Ik woonde toen in de Tweede Constantijn Huijgensstraat in Oud-West. Ik zat naar Studio Sport te kijken. Net op het moment dat onder in het beeld in letters de mededeling kwam 'Vliegtuig neergestort op de Bijlmer', werd ik gebeld door een vrouwelijke collega van de nieuwsdienst. Ik weet niet meer precies wie. Ze zei me dat ik naar de Bijlmer moest. Ik kende daar de weg niet en dacht: Hoe kom ik daar?
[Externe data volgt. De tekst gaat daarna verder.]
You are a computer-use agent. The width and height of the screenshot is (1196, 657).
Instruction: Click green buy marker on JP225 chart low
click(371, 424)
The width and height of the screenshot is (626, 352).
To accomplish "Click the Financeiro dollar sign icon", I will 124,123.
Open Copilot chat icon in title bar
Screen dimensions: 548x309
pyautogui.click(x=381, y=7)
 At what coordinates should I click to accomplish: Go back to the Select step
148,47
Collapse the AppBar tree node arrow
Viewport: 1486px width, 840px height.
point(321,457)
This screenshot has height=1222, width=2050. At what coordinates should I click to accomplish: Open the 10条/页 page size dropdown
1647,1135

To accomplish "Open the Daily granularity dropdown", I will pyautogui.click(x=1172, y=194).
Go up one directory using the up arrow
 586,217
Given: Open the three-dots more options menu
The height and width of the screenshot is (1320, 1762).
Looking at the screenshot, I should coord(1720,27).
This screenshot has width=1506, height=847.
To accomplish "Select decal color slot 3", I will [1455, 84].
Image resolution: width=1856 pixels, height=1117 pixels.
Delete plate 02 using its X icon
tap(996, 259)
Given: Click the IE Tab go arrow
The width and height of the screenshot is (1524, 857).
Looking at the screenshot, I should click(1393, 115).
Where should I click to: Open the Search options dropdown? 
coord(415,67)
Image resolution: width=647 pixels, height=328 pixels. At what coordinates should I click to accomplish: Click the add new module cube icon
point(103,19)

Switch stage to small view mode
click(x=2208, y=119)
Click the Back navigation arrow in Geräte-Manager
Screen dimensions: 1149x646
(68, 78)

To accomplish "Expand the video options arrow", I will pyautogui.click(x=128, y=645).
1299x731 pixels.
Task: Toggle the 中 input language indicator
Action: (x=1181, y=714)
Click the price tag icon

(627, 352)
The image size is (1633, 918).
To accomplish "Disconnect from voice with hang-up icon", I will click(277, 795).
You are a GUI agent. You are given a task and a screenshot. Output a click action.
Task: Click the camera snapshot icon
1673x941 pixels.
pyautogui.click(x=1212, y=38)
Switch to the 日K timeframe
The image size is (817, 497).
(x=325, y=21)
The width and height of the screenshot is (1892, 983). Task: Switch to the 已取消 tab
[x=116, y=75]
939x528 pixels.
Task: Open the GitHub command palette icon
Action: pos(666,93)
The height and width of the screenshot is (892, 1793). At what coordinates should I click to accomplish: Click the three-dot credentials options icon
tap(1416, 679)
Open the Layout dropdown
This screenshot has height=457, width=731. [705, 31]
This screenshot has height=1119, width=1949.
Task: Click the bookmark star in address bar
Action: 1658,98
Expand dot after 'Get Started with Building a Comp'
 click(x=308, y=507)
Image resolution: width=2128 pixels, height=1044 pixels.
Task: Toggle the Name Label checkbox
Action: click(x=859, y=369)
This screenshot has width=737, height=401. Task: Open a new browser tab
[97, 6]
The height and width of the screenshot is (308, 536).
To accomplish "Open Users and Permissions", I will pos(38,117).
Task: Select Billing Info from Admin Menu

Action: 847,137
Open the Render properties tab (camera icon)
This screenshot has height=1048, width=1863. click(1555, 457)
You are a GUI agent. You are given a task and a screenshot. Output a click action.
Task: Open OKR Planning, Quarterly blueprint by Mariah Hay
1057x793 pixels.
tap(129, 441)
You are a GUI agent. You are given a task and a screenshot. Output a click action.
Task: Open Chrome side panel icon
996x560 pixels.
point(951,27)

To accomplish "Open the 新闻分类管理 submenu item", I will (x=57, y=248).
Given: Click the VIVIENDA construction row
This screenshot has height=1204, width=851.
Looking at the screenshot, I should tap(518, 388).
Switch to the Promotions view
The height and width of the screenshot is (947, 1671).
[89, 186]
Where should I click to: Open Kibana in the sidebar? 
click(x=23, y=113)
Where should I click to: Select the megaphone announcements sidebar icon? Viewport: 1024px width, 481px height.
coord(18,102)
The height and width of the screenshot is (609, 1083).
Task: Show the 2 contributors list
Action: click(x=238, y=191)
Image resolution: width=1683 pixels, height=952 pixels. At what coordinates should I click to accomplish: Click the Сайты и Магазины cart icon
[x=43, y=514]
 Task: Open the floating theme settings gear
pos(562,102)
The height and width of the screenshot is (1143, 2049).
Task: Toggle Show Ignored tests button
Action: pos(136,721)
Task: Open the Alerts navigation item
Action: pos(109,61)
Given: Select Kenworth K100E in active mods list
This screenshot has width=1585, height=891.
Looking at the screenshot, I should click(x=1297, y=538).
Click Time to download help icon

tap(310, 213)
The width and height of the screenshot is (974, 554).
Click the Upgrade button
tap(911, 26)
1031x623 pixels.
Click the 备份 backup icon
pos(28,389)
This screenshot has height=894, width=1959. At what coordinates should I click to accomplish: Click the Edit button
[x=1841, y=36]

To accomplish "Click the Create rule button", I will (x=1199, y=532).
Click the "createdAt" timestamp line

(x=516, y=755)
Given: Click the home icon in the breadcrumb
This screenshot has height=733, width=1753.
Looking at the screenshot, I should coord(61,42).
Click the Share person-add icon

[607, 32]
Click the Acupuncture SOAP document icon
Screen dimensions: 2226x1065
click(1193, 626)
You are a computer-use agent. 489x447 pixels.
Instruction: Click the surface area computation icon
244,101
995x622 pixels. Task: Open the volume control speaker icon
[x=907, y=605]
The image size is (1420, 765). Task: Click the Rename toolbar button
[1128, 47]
Ik heb toen mijn oma-fiets in de bak van mijn auto gelegd en ben richting Bijlmer gereden. Ik denk dat ik er toch zeker tien minuten over gedaan heb voordat ik wegreed.

 

Ik kon er nog goed komen. Toen ik van een van de verhoogde wegen kwam werd ik tegengehouden door een politieman. Maar nadat ik mijn politieperskaart had laten zien mocht ik door.

 

Op een gegeven moment kon ik met de auto niet verder, en ik heb die toen ergens aan de kant gezet. (De volgende ochtend heb ik uren lopen zoeken voor ik hem terugvond.)

 

Ik ben lopend in de richting van de rampplek gegaan. Ik schat dat het toch al 20.45 tot 21.00 uur was toen ik daar arriveerde. Ik kwam terecht tussen een zeer groot aantal persmensen (wel honderd) die bij Groeneveen (noordwestelijk van inslagpunt - zie kaart hierbij, PH) voor een afzetlint stonden. Ik heb daar, naar ik schat, ongeveer drie kwartier gestaan. Ik heb er gesproken met mijn collega Hans Mol en ik heb geprobeerd wat interviews te maken met hulpverleners. Maar dat lukte niet al te best omdat die mensen het erg druk hadden.

 

Toen zag ik op een gegeven moment een groepje mensen in burgerkleding - acht tot tien - die aan de binnenkant van het lint liepen, van de zuidelijke kant komend. (Nadat hij het verhaal van Amer heeft gelezen zegt hij: dat moet dezelfde groep zijn geweest die deze man over het lint zag stappen, PH). Het zal toen inderdaad tegen tien uur zijn geweest.

 

Toen die mensen bij ons voorbij kwamen, en net rechtsaf gingen, richting de inslagplek, ben ik in een opwelling over het lint gestapt en heb me zo onopvallend mogelijk bij hen aangesloten. Ik werd niet weggestuurd. Waarschijnlijk hebben ze gedacht dat ik een politieman in burger was, of iemand van de RLD.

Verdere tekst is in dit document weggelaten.